## [WORK INSTRUCTIONS]
Pull every line with "width" from the data below and copy it.

## [DATA EXCERPTS]
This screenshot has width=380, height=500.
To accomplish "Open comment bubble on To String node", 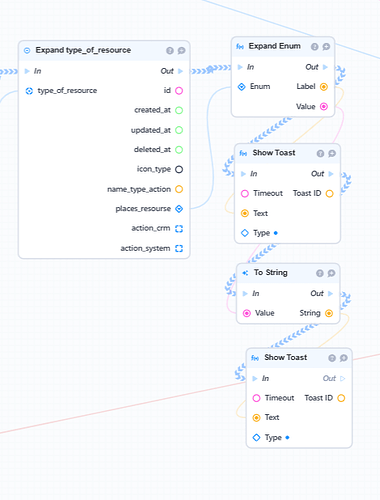I will pos(331,273).
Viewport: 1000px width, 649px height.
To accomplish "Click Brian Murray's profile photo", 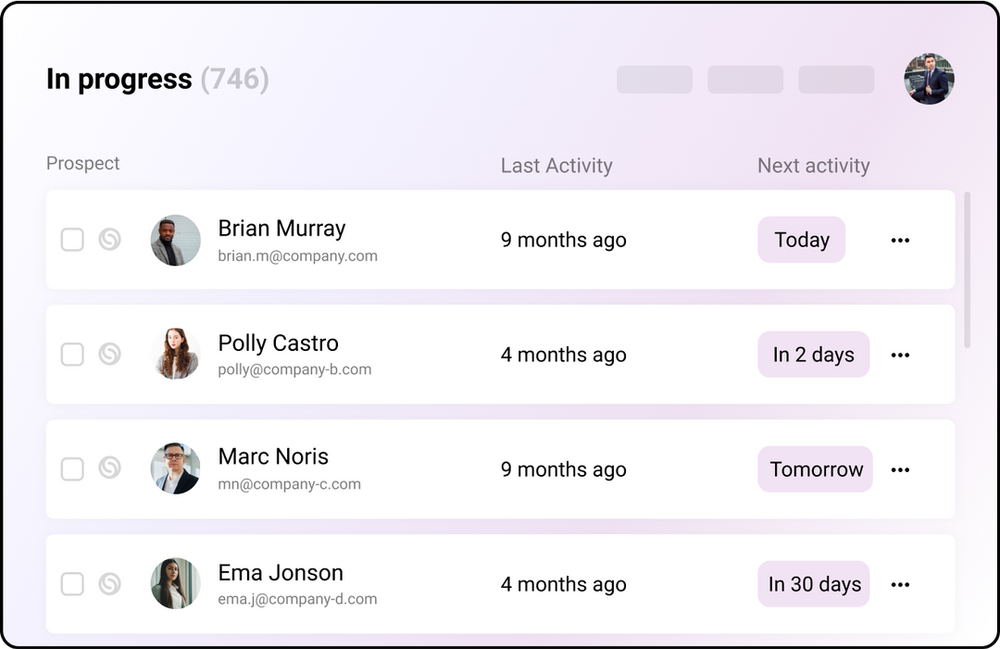I will coord(176,240).
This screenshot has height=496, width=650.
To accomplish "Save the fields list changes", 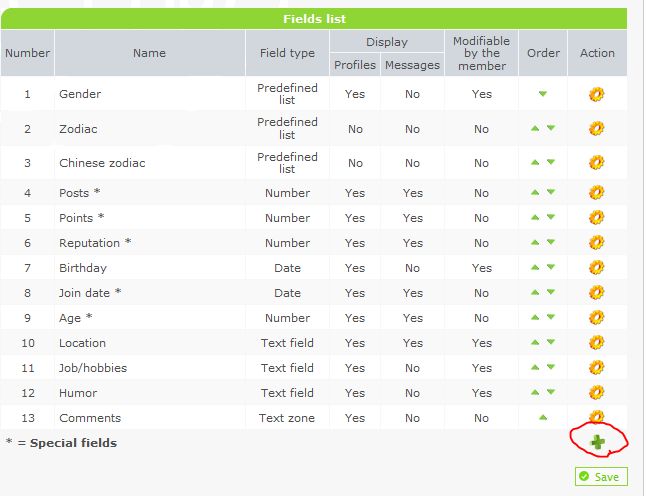I will [x=601, y=477].
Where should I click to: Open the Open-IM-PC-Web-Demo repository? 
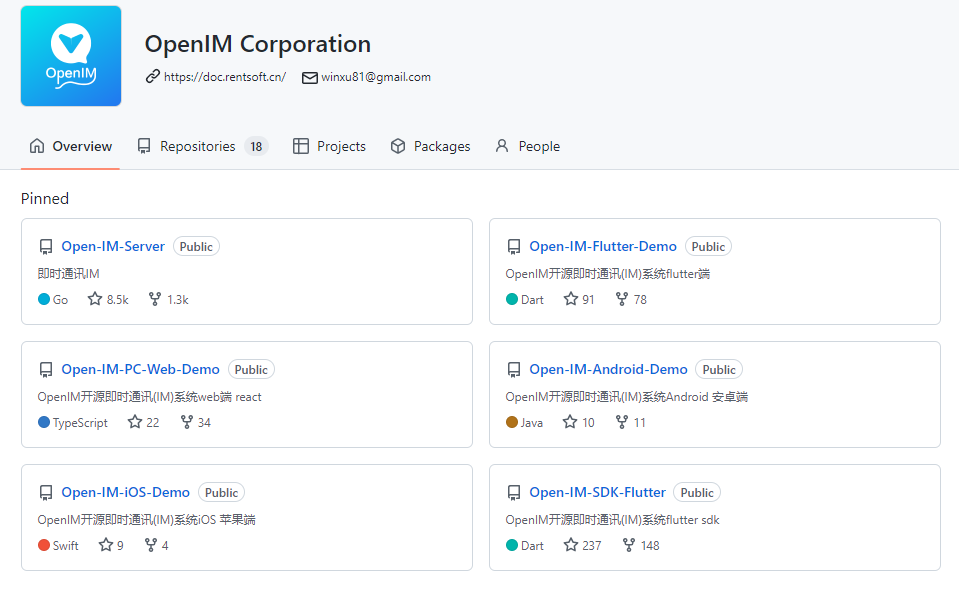click(140, 369)
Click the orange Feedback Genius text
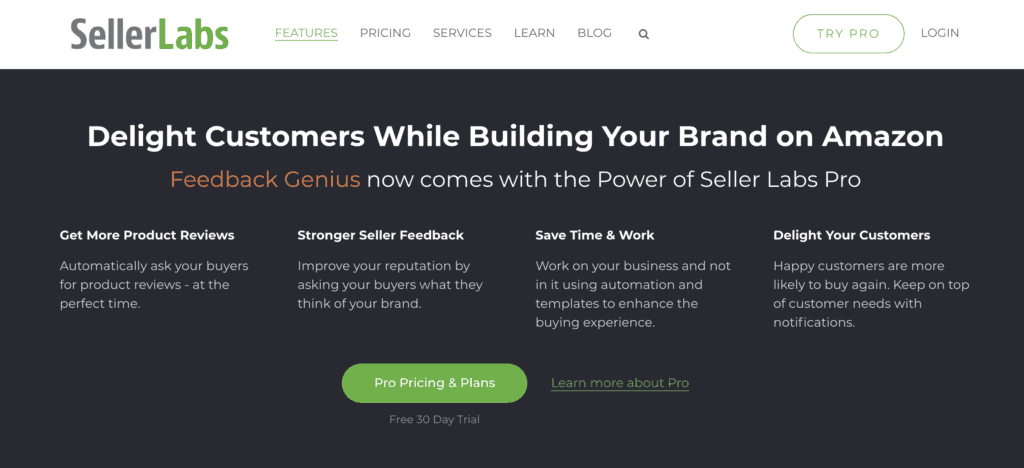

## [EXERCISE RESULT]
This screenshot has width=380, height=500.
Viewport: 1000px width, 649px height.
This screenshot has height=496, width=650.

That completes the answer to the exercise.